10,10 – Leggere la Costituzione – Giovanni Maria Flick: L’articolo 3
“Tutti i cittadini hanno pari dignità sociale e sono eguali davanti alla legge, senza distinzione di sesso, di razza, di lingua, di religione, di opinioni politiche, di condizioni personali e sociali. E` compito della Repubblica rimuovere gli ostacoli di ordine economico e sociale, che, limitando di fatto la libertà e l’eguaglianza dei cittadini, impediscono il pieno sviluppo della persona umana e l’effettiva partecipazione di tutti i lavoratori all’organizzazione politica, economica e sociale del Paese.”
La variazione del contesto storico-politico nella mutazione dei concetti di: sesso, razza, lingua, religione, cittadinanza, persona
10,40 – 11,00 – pausa
11,00 – Leggere la letteratura – Lorenzo Chiuchiù: Legge e stile
Kafka e Dostoevskij.
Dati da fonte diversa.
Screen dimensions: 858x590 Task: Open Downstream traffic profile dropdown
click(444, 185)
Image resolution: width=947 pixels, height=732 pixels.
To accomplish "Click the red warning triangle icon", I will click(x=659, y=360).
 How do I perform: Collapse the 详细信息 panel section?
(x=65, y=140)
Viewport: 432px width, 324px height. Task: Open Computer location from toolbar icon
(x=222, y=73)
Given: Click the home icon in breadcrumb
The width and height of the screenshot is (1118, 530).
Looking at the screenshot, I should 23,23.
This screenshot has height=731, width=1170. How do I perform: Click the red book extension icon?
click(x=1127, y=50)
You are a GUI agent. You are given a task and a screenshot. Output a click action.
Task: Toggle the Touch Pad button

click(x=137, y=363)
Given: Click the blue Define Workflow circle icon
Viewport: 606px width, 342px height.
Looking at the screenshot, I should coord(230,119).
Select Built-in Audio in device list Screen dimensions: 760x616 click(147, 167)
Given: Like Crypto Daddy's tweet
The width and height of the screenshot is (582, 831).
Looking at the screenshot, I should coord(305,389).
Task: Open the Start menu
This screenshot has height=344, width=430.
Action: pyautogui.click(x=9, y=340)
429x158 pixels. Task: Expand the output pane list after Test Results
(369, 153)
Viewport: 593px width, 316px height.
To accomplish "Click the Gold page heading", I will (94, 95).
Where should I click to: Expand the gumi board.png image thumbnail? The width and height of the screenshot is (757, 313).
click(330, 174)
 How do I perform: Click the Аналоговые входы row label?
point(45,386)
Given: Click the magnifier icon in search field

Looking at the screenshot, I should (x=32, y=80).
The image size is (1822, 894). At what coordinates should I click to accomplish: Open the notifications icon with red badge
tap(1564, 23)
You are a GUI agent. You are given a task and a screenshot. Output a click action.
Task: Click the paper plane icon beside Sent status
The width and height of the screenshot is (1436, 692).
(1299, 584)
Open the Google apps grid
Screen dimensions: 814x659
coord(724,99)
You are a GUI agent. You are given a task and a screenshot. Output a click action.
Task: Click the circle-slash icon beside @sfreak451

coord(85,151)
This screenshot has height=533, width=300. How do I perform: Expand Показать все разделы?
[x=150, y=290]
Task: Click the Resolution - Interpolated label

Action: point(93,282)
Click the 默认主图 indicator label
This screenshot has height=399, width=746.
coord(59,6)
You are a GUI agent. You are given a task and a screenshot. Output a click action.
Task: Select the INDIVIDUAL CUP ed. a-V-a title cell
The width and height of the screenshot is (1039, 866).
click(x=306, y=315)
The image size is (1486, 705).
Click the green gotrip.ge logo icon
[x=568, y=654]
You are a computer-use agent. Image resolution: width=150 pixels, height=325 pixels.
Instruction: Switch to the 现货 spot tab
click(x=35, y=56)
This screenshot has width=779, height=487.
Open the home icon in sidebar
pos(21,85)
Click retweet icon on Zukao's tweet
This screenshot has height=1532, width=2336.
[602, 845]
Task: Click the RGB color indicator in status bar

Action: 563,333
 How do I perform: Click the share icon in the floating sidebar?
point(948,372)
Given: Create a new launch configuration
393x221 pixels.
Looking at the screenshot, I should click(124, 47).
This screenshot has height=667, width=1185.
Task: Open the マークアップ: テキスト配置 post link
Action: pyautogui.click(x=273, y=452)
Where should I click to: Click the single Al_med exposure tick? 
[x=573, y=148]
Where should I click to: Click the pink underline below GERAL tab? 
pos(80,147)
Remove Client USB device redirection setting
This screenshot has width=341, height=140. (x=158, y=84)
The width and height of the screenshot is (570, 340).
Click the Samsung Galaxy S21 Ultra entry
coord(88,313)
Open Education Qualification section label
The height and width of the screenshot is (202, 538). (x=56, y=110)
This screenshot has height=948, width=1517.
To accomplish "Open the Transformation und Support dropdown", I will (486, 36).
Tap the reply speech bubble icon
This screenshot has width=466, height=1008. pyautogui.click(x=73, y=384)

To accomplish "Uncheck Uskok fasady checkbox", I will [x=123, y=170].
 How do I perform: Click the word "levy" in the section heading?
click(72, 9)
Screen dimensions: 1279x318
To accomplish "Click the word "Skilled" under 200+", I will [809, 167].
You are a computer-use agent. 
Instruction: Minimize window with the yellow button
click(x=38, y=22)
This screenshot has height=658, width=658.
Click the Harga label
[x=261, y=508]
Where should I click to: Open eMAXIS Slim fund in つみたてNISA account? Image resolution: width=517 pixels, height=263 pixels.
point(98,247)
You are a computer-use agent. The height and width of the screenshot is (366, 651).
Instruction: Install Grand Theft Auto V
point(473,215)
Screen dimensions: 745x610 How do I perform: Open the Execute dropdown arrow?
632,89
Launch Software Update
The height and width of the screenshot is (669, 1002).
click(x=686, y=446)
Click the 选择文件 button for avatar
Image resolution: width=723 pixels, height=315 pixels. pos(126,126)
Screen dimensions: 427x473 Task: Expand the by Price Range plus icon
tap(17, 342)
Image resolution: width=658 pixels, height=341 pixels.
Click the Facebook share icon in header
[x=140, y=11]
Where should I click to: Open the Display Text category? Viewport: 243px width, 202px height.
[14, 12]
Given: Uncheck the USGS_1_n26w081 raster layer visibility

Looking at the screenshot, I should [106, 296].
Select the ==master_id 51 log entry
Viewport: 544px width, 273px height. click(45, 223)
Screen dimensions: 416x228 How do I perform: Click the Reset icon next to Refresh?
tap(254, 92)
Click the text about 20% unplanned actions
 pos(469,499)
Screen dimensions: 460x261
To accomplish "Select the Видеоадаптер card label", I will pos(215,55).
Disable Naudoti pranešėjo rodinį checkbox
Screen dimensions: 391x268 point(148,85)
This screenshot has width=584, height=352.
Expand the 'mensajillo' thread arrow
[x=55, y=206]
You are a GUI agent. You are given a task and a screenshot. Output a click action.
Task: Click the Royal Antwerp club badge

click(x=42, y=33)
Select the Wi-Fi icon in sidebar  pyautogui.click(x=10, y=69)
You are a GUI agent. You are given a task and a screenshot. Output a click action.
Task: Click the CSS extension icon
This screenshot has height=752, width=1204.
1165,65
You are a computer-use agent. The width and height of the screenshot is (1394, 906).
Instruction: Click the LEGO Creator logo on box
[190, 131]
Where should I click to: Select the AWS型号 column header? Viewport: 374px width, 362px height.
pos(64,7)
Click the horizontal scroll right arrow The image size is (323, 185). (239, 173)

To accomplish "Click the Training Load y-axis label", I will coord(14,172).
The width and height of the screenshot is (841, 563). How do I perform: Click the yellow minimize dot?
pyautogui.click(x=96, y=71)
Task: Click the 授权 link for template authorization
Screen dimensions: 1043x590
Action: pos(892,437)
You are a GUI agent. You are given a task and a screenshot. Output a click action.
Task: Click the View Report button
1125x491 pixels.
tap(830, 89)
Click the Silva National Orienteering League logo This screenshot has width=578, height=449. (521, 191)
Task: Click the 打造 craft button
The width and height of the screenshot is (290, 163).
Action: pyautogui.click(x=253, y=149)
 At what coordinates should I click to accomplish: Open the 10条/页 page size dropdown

Legge e letteratura sembrerebbero in apparenza difficilmente confrontabili. Gli ambiti dei due termini sembrerebbero asimmetrici e con valori diseguali: dalla legge e dal suo funzionamento dipende la vita delle persone e l’ordinamento delle società; mentre la letteratura è spesso puro e semplice intrattenimento, inessenziale. Eppure esiste una letteratura, la grande letteratura, che esplicitamente si confronta con la legge, o addirittura tende a sovrapporsi a una forma di legge
11,30 – Leggere la Bibbia – Carlo Maccari: Chiamati dalla parola di Dio. La lettura cristiana della Bibbia
Il cristiano che si accosta alla Bibbia lo fa non come uno studioso scrupoloso, ma come un convocato, come un chiamato da Dio. Significa che egli si sente interpellato in prima persona dal suo Dio, che parla a lui tramite la Bibbia, direttamente e richiede da lui una risposta. Nella qualità di questa risposta alla Parola di Dio vi è tutta la qualità della sua fede. La Bibbia è la narrazione della storia di tanti chiamati che ogni giorno si sono confrontati con il loro Dio. Per questo si analizzeranno due tipi di approccio alla Bibbia, l’approccio narrativo e l’approccio spirituale.
Pomeriggio
Sala Stampa
16,00 – Luciano Canfora. Insegnare le lingue classiche oggi, a cura di Donato Loscalzo
Incontro riservato per docenti scuole superiori, studenti universitari e uditori a numero chiuso
Sala Dono Doni
17,00 – Luciano Canfora. Sulla scrittura: tra filologia e politica
L’interrogazione delle fonti, il dubbio sistematico sulle verità stabilite per decreto sono le armi migliori di un filologo. L’analisi rigorosa dei testi, la filologia, come prassi della libertà intellettuale, conquista dell’epoca moderna.
Un esempio attraverso Le storie di Tucidide, Gli Annali di Tacito, Res Gestae di Augusto
I tre testi proposti, che si collocano in un arco di tempo molto ampio, dalla fine del V a.C. all’inizio del II sec. d.C., hanno in comune una caratteristica: di essere stati oggetto di interpretazioni antitetiche sin dall’antichità e tuttora controverse. Si tratta di casi emblematici a conferma della necessità di ricorrere a strumenti filologici per affrontare dilemmi interpretativi, in una marcia di avvicinamento alla “verità” che non si compie mai in forma definitiva.